Screenshot grounding data:
+--

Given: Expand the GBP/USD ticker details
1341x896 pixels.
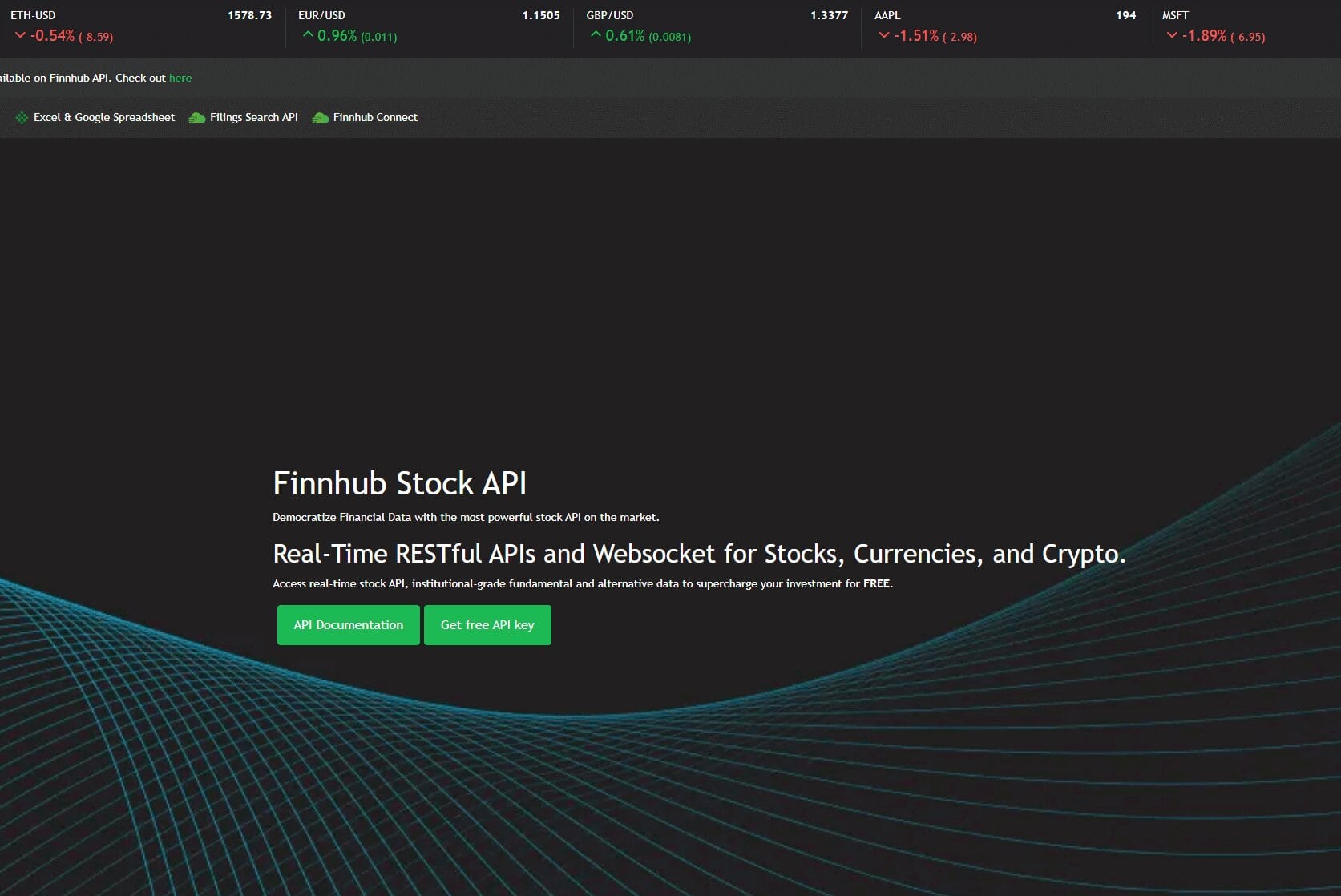Looking at the screenshot, I should tap(609, 14).
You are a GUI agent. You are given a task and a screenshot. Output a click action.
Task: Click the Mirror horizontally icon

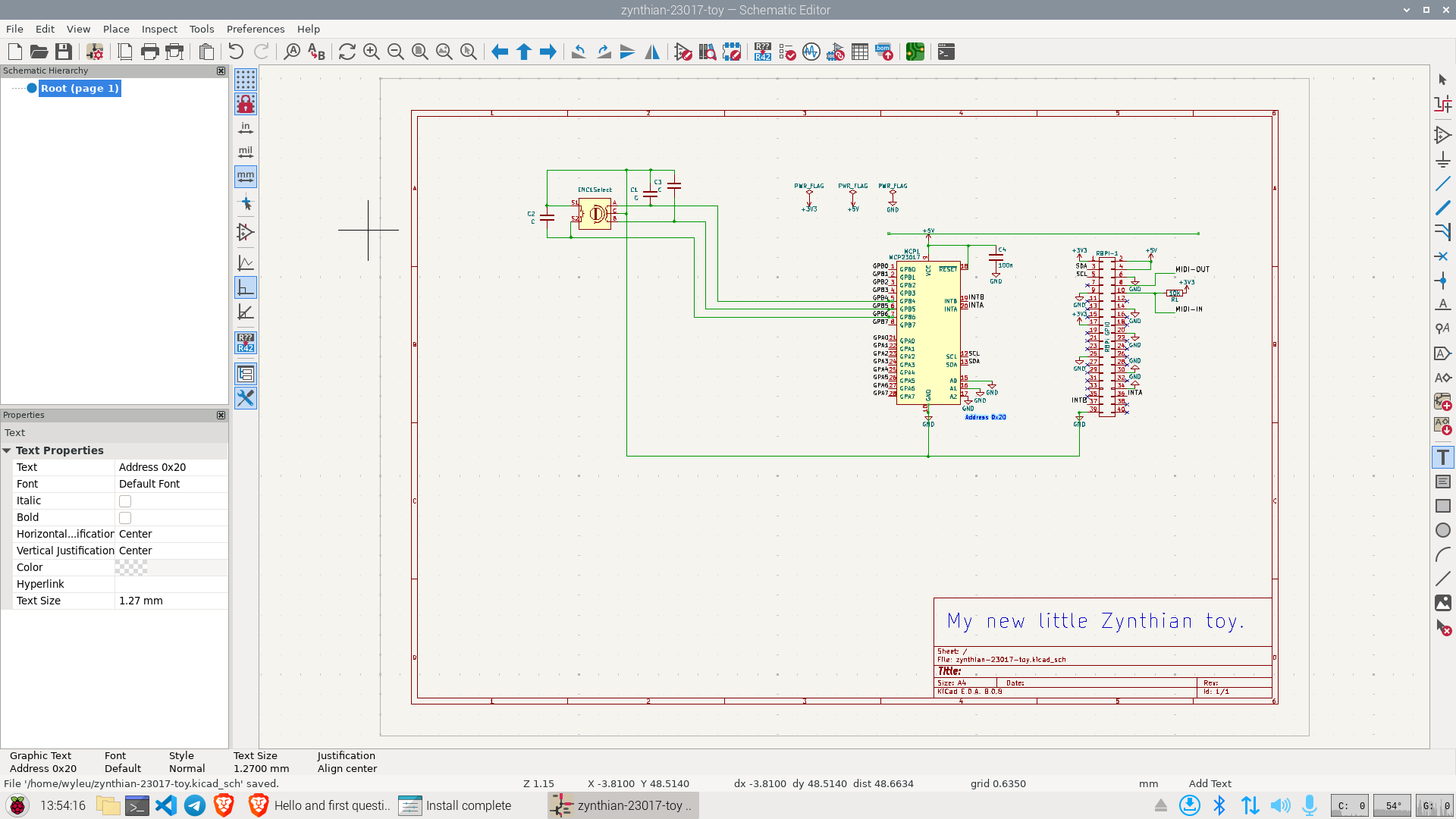pyautogui.click(x=651, y=52)
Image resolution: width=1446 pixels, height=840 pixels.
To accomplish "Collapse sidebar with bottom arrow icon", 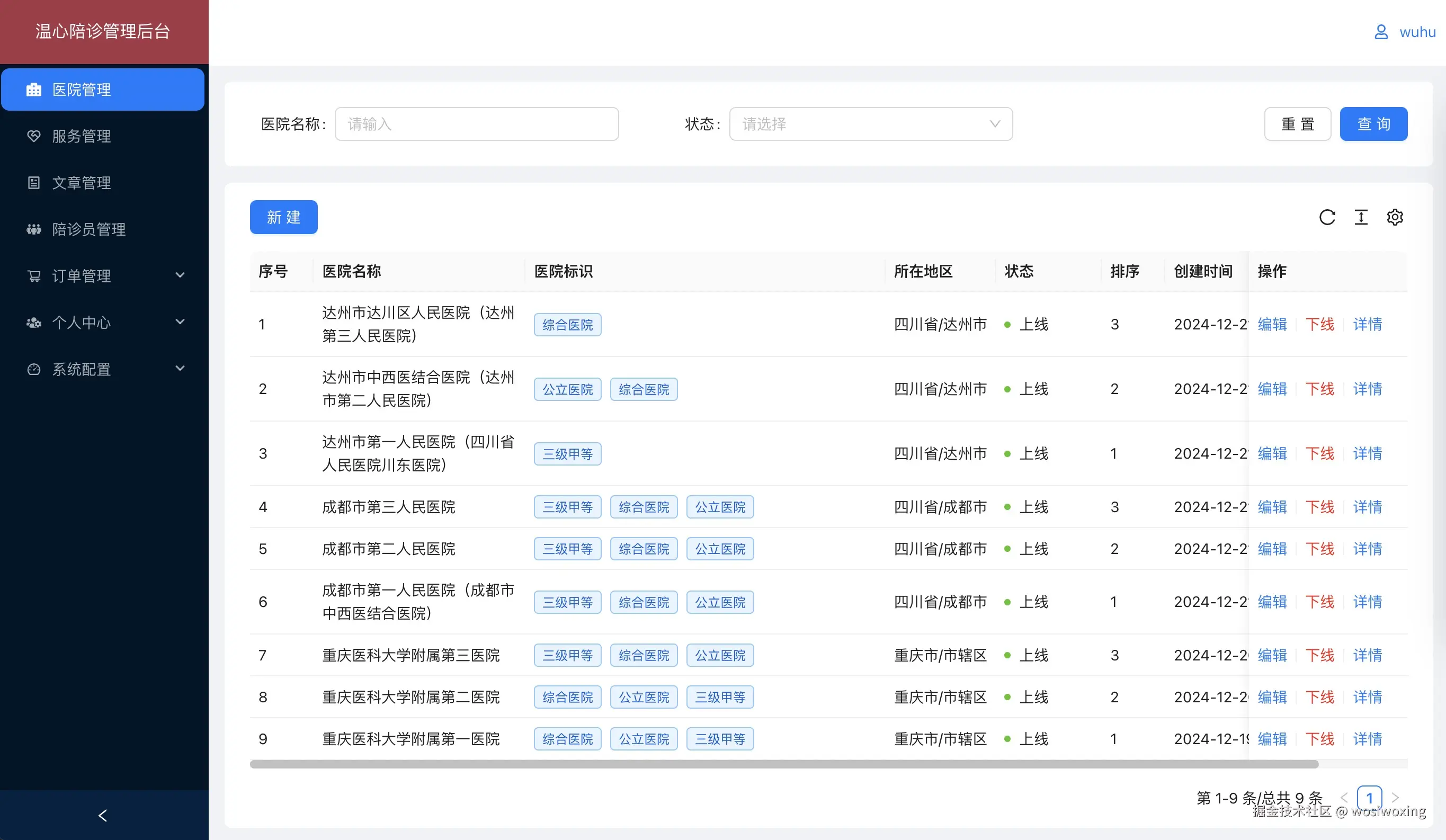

+--

_Work order_
Set down the entries exactly as they appear, with every picture left out.

_Completed exercise_
Given: Expand the GBP/USD ticker details
1341x896 pixels.
Looking at the screenshot, I should tap(609, 14).
You are a GUI agent. You are given a task and a screenshot. Output a click action.
Task: Click the Mirror horizontally icon

pyautogui.click(x=651, y=52)
Image resolution: width=1446 pixels, height=840 pixels.
To accomplish "Collapse sidebar with bottom arrow icon", 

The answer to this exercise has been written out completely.